Principal Investigator: Alyssa Goodman
CoPrincipal Investigator(s): Susan Sunbury
Organization: Harvard University
Abstract:
The PIs are developing and testing a prototype visualization lab designed to help middle schoolers understand why the moon appears to have phases when observed from Earth. The work is being done through a partnership between (i) astronomers who have developed the WorldWide Telescope Universe Information System (WWT) and the World Wide Telescope Ambassadors program as a way of bringing the big data and visualization capabilities of astronomers to children and schools and (ii) learning scientists on the WISE team who have a long history of using what is known about how people learn to develop technology-rich middle school science curriculum. Astronomy data and tools for visualization developed by the WWT team is being integrated into WISE’s technological infrastructure, which, for curriculum developers, scaffolds the development of curriculum that promotes learning, and for learners, makes available tools and resources for collaboratively making sense of what they are experiencing. Data is being collected that will show the potential of bringing these two projects together for promoting astronomy learning.

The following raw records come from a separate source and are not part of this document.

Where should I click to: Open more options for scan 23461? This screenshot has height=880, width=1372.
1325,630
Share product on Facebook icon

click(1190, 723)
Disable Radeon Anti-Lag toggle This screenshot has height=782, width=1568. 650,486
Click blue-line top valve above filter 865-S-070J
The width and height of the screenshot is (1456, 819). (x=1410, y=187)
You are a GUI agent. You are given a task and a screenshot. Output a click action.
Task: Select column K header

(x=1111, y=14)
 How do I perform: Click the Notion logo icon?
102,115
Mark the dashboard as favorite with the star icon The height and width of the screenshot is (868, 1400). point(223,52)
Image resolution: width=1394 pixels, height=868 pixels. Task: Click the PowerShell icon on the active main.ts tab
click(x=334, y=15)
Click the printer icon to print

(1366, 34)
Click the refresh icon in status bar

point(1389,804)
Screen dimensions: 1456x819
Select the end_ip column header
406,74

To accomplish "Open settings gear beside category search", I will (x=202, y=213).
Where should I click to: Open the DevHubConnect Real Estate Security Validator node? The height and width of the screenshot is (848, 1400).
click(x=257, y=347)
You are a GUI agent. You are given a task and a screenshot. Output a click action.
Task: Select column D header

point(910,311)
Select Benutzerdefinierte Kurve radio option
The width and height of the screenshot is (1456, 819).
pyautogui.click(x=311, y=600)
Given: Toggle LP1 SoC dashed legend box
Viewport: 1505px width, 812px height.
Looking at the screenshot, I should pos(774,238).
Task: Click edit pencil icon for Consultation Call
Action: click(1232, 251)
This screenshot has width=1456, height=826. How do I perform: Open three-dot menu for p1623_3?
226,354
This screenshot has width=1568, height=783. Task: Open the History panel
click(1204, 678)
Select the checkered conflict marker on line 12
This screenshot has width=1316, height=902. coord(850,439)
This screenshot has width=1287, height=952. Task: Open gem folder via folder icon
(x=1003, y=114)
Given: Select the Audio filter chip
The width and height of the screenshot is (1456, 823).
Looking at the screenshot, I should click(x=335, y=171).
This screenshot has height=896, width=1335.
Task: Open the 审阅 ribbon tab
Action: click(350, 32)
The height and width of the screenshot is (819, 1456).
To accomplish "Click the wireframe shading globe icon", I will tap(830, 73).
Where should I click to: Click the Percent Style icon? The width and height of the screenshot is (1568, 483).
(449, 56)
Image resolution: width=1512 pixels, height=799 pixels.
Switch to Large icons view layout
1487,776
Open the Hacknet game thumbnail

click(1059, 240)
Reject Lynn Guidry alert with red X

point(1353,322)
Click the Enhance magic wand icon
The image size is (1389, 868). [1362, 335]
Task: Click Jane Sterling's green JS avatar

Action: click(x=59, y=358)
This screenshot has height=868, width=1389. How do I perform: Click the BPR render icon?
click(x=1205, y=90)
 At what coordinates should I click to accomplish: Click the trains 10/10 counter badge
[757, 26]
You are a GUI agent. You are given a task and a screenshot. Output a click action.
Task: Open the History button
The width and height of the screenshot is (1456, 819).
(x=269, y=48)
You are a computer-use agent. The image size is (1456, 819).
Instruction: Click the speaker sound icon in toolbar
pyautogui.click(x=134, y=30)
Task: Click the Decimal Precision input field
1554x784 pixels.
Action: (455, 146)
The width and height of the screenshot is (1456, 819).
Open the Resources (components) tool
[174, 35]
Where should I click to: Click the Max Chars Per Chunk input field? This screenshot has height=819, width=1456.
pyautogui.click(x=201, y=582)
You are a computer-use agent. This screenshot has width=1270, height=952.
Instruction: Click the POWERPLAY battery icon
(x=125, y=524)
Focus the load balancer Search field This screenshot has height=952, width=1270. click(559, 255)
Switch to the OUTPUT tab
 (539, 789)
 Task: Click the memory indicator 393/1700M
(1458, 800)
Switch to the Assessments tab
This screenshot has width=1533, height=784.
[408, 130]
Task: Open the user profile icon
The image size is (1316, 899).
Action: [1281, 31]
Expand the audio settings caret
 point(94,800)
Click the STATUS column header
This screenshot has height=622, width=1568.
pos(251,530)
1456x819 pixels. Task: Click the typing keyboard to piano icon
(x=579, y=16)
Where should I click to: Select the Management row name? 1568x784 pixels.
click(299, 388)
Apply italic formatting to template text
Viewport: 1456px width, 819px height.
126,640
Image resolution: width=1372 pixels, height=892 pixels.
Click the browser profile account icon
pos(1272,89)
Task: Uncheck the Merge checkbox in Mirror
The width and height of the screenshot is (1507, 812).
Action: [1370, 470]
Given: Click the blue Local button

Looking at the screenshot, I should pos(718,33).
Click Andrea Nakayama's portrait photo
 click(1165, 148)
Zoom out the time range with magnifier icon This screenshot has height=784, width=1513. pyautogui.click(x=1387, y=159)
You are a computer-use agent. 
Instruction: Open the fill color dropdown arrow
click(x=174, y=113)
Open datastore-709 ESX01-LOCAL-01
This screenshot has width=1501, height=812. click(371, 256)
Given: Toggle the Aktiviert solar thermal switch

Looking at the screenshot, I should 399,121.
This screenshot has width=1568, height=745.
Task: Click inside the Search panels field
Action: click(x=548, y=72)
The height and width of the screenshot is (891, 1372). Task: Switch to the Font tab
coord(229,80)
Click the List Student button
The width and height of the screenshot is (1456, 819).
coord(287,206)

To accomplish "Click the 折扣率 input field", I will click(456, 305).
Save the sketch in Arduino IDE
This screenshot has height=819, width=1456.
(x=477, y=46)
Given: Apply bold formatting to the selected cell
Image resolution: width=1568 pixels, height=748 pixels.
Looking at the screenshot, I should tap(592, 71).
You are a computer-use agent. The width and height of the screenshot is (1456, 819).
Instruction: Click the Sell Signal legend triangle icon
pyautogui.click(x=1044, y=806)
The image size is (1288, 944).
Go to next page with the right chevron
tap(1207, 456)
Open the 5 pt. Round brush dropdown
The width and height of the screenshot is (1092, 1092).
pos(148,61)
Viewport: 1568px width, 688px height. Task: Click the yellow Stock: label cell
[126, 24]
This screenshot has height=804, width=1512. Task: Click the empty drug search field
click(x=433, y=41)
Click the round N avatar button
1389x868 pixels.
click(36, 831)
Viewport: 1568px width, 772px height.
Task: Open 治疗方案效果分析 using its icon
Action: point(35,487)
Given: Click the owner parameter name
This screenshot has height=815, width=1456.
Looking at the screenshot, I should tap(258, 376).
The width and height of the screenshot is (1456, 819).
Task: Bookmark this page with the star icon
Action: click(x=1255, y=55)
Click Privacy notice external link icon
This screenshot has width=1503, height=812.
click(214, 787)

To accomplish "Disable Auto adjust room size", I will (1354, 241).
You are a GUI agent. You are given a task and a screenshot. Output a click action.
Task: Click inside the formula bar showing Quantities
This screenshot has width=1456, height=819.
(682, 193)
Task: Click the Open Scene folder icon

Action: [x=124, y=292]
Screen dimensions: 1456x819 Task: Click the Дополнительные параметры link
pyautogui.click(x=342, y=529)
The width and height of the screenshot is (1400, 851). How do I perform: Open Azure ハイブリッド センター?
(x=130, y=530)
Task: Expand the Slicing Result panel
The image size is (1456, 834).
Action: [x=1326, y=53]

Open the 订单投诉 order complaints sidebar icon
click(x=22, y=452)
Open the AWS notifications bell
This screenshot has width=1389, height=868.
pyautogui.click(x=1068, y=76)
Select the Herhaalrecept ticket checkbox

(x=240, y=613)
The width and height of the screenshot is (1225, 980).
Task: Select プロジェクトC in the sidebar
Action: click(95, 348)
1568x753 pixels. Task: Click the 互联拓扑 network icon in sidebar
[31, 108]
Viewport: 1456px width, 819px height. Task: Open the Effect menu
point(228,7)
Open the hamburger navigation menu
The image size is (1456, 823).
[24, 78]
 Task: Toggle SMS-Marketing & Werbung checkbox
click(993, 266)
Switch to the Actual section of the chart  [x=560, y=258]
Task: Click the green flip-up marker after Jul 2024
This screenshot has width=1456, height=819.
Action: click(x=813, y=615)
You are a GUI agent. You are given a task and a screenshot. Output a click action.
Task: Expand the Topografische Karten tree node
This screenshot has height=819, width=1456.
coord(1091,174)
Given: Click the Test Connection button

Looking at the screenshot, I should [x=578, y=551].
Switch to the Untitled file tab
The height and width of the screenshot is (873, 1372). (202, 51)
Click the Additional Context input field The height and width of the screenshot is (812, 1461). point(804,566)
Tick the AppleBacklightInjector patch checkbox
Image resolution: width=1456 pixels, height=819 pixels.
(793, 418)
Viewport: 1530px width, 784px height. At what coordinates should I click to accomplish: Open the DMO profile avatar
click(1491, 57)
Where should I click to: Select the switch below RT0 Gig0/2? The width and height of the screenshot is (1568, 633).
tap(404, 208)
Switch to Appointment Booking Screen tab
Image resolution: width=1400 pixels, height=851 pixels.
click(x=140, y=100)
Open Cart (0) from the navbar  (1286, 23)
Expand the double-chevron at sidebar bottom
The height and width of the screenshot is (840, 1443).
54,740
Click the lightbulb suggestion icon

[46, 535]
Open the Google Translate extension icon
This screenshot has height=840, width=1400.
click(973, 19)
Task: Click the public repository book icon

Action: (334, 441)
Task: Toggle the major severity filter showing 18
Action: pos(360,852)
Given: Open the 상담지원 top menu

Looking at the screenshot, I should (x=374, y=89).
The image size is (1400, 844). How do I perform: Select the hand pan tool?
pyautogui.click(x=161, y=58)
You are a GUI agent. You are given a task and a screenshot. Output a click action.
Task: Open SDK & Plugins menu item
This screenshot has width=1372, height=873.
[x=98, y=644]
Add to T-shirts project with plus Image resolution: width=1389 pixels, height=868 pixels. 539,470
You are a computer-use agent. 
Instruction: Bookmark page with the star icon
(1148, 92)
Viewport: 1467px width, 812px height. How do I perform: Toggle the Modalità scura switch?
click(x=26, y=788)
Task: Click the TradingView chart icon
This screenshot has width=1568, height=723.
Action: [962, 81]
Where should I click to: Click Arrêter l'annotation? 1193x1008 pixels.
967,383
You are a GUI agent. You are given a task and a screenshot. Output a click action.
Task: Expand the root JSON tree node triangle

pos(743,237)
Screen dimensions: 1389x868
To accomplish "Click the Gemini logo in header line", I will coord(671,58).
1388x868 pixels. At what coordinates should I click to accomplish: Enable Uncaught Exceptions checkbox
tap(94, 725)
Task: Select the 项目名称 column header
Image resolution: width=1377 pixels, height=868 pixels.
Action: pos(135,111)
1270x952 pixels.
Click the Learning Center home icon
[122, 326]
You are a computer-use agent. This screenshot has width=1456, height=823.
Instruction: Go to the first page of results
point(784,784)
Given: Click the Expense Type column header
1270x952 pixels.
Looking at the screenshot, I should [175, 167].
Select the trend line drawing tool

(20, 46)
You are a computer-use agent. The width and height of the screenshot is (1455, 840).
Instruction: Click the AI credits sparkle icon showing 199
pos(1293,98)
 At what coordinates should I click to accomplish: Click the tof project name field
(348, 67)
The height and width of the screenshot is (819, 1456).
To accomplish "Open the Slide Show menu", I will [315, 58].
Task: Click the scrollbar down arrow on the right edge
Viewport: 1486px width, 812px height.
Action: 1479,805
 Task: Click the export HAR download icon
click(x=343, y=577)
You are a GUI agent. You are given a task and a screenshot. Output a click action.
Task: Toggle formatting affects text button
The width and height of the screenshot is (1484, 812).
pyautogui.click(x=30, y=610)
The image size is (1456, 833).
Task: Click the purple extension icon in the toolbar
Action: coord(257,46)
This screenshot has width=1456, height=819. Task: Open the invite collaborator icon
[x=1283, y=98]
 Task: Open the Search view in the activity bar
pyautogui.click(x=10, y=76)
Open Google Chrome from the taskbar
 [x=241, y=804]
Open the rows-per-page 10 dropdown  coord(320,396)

The WorldWide Telescope computer program, with 9 million downloads, and the WISE environment, funded by NSF since 1998, are both freely available and held up as examples showing the promise of cyberlearning approaches. This project holds the potential to demonstrate the power of formally combining two modern technologies, one developed in industry and the other with public funds, to enhance online learning and educational research. The approaches developed under this EAGER grant will offer an example for future private/public partnerships and a model for engaging students and promoting learning through access to the big data and tools of scientists, and it will result in free software for the public to use in learning about moon phases and catalyze a long-term partnership with potential for dramatically impacting the ways middle schoolers and high schoolers are exposed to and learn about astronomy and how astronomers do science.